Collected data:

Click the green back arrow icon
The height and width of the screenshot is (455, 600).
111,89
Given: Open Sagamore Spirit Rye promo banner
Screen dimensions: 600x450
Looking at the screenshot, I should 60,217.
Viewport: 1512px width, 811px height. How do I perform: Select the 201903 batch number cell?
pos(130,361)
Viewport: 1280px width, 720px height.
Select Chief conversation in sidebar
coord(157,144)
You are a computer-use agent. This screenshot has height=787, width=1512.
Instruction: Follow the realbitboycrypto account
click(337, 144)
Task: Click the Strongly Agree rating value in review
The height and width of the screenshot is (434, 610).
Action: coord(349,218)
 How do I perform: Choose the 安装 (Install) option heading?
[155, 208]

#### [EXERCISE DESCRIPTION]
The records above should be given again in full, exactly as written.

#### [RESPONSE]
Click the green back arrow icon
The height and width of the screenshot is (455, 600).
111,89
Given: Open Sagamore Spirit Rye promo banner
Screen dimensions: 600x450
Looking at the screenshot, I should 60,217.
Viewport: 1512px width, 811px height. How do I perform: Select the 201903 batch number cell?
pos(130,361)
Viewport: 1280px width, 720px height.
Select Chief conversation in sidebar
coord(157,144)
You are a computer-use agent. This screenshot has height=787, width=1512.
Instruction: Follow the realbitboycrypto account
click(337, 144)
Task: Click the Strongly Agree rating value in review
The height and width of the screenshot is (434, 610).
Action: coord(349,218)
 How do I perform: Choose the 安装 (Install) option heading?
[155, 208]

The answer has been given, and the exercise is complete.